Tony was, he admitted regretfully, disappointed. He’d marched to his assigned quarters in the palace between long lines of djinn courtiers, who should have dazzled him with their silks, satins, jewels, and furs. But once a slight noise behind him made him turn his head, and he discovered that the courtiers he had just passed were sneaking away hastily, and he strongly suspected that they were running around ahead of him to assume new forms—including new costumes and jewels—and stand in line again. And, since in assuming a new form they also provided themselves with the costumes and ornaments that went with it, he remained undazzled even by ropes of pearls as big as hen’s eggs, and rubies as big as grapefruit, and so on and on. Jewels of that sort, he was able to remark to his alert and highly suspicious conscience, were in rather bad taste. If you tried to pull one off—though that would be bad taste too—it would be like trying to take away somebody’s nose or ear. The jewels were, in fact, not marketable commodities. They were in effect paste, and therefore showed a lamentable lack of imagination.

His conscience bitterly reminded him of Ghail’s forecasts of libidinous entertainment waiting to refresh him after his journey. Tony brightened. He was more than a little tired, but he had often wondered—as who has not?— whether what the censors cut was one-half so lurid as the stuff they passed.
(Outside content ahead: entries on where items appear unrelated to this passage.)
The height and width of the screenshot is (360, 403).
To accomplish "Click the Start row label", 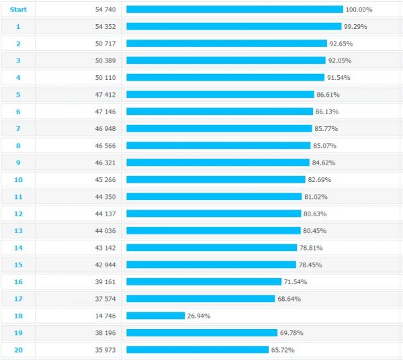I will [18, 9].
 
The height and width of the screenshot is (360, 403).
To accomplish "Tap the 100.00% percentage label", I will [359, 9].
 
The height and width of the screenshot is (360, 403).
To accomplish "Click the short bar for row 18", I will [155, 316].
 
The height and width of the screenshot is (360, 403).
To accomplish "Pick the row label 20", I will [18, 350].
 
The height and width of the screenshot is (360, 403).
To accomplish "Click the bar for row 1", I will [234, 26].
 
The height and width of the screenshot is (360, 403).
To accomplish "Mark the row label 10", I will [18, 179].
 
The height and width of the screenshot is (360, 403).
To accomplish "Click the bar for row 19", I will [202, 332].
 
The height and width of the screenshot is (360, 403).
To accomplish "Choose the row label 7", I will [18, 128].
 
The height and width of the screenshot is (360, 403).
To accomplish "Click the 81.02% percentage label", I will [318, 197].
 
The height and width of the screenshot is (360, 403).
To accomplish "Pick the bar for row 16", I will [204, 281].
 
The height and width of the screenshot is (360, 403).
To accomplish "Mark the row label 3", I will [18, 60].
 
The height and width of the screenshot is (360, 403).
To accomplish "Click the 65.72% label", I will [282, 350].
There was a guard of honor in the anteroom before his suite. Tony went through the motions of inspecting it.

Twelve-foot giants looked down at him through yellow cat’s-eyes with airs of truculence. The commander of the guard grandly asked for the countersign for Tony’s personal guard for the night. Tony thought of Ghail.
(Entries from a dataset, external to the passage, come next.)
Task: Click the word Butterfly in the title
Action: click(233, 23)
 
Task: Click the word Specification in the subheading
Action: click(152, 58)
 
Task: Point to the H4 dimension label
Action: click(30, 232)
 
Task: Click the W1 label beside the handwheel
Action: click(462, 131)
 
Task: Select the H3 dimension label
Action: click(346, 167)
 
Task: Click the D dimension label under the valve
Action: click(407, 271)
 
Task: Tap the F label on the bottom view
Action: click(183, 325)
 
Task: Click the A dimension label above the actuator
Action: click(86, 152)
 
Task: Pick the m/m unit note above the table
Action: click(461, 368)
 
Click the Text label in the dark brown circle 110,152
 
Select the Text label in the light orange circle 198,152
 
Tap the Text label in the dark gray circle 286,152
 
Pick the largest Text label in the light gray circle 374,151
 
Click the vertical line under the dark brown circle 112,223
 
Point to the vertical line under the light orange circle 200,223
“The word,” he said, “is ‘Solitude.’ ”

Then he went to look at his bedroom.

Like the rest of his lodging it was on a scale of lavishness to be found only in three-million-dollar-budget motion pictures. His bed had apparently been carved from a tremendous limpet-shell; the walls were iridescent; the furniture was onyx and gold; his quarters in the palace in Barkut were practically sub-minimal housing by comparison—yet he could not find a thrill in it. Ghail had spoiled everything by that unfortunate comment on the ability of djinns to take any form they wished, including chests of coins and jewels. It spoiled things for him. It spoiled even the effect of the utterly lavish, super-tremendous banquet hall to which he was presently taken for refreshment.

He was very hopeful as the affair began, but he fell into gentle melancholy as the djinns gave him the works. They intended, evidently, to give him the sort of evening that would be a True Believer’s dream. And from their standpoint it was undoubtedly total entertainment without even the sky as a limit. But Tony derived only a morbid pleasure from the anguished moans of his conscience as the floor show progressed. To a citizen of the United States, accustomed to a nineteen-dollar radio for music, TV girl-shows and the Radio City Music Hall as seen from a dollar-forty seat, practically any bathing beach in summer, and an occasional burlesque show over in New Jersey, the thing was pathetic.